Therefore, the grooves 13 result in a higher stopping effect if
they are greater in number and deeper.
[0055] Where the self-standing container 1 thus constructed is used
by using the pouring port 3 as a grip, as shown in FIG. 4(a), a
pulling-up force (or the gravitational force to be applied to the
container body filled with the content) H is received mainly by the
joint portion 12 of the pouring port 3 and the heat-shrinkable tube
9, and is dispersed from the heat-shrinkable tube 9 and the resin
tube 10 to the fused portion of the container body 2.
[0056] In the prior art, the joint portion of the container of this
kind between the soft bag-shaped portion and the hard cylindrical
portion does not provide sufficient joint strength, because the
stress is concentrated at that joint portion which breaks the joint
portion easily. This particular problem has resulted in the failure
of the prior art to provide a bag shape having a large capacity
according to the structure. According to the joint structure in the
self-standing container of the present invention, however, the
stress can be reliably dispersed to prevent the breakage of the
joint portion.

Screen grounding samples

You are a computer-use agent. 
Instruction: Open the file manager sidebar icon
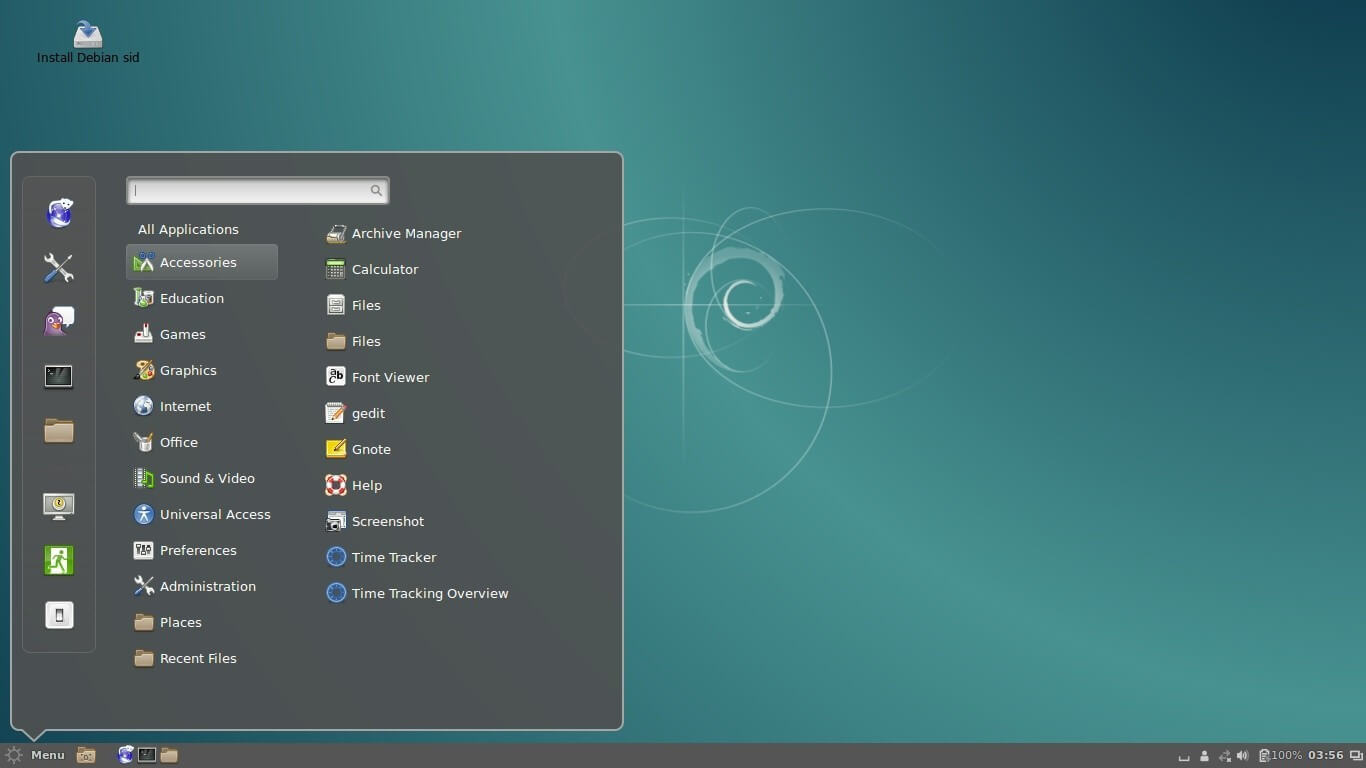(58, 430)
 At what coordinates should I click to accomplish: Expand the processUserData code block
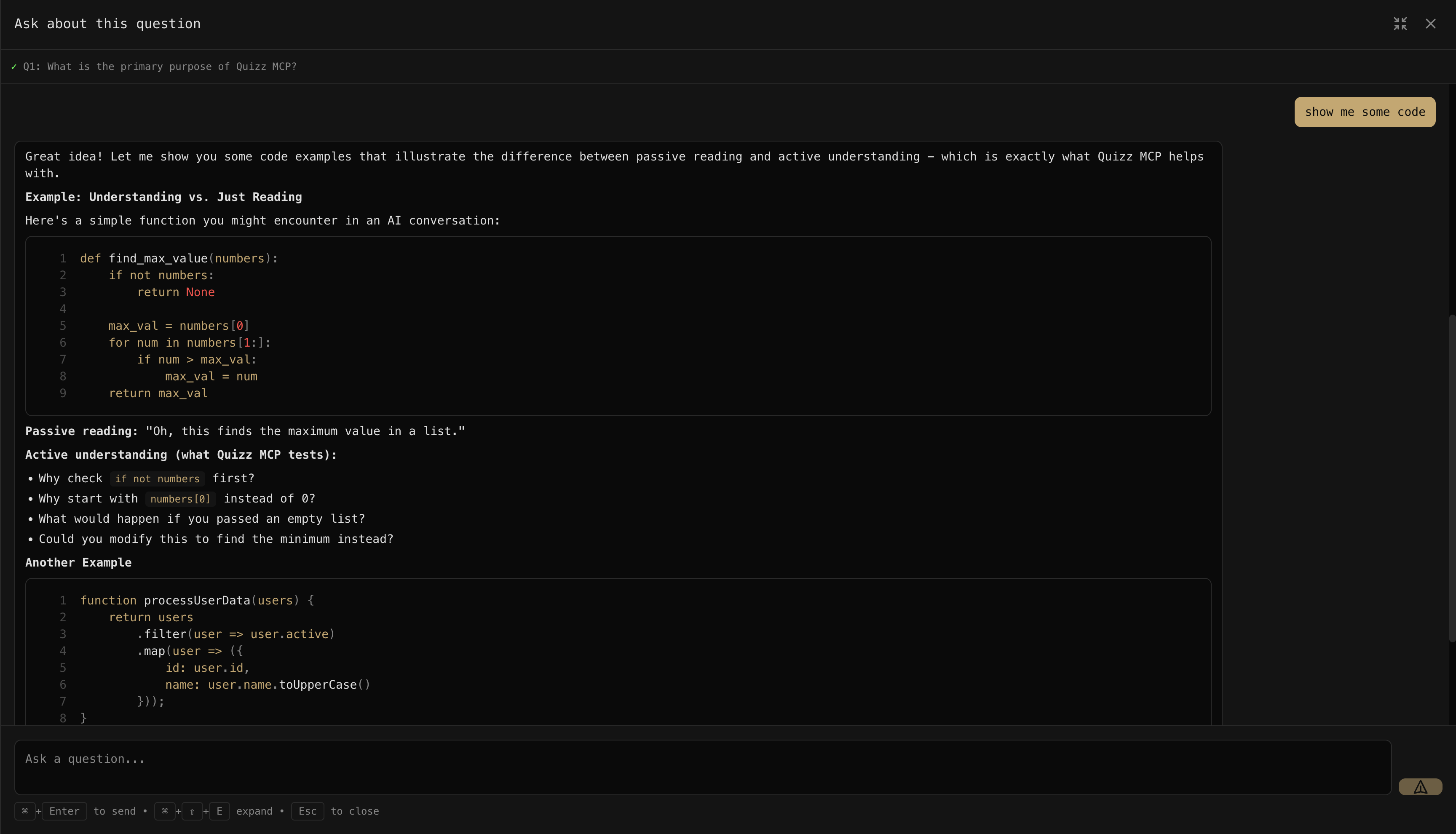618,653
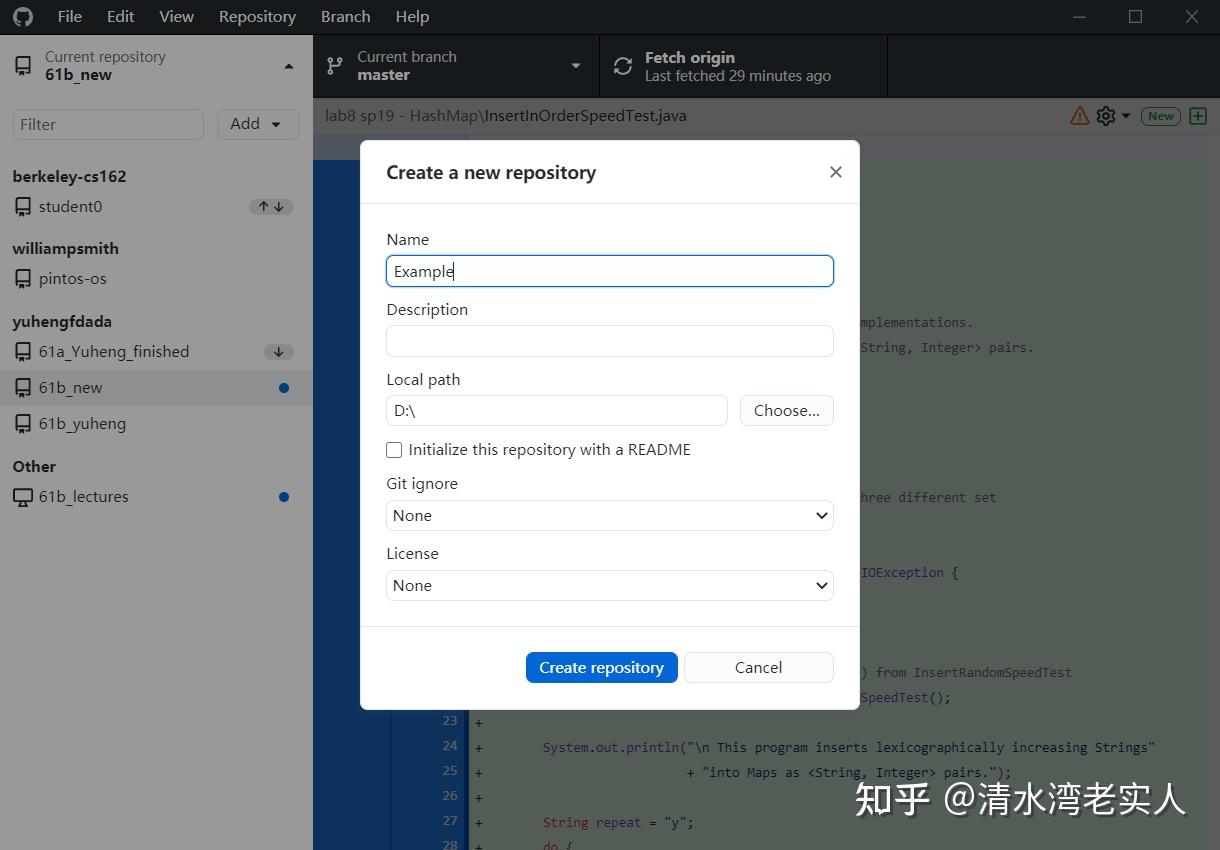This screenshot has height=850, width=1220.
Task: Click the blue change dot on 61b_lectures
Action: (282, 496)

| WHAT IS ASKED |
In the excerpt on the self-standing container, what mainly receives the pulling-up force H when the pouring port 3 is used as a grip? The records have nothing to do with the excerpt on the self-standing container.

| FINISHED EXERCISE |
The joint portion 12 of the pouring port 3 and the heat-shrinkable tube 9.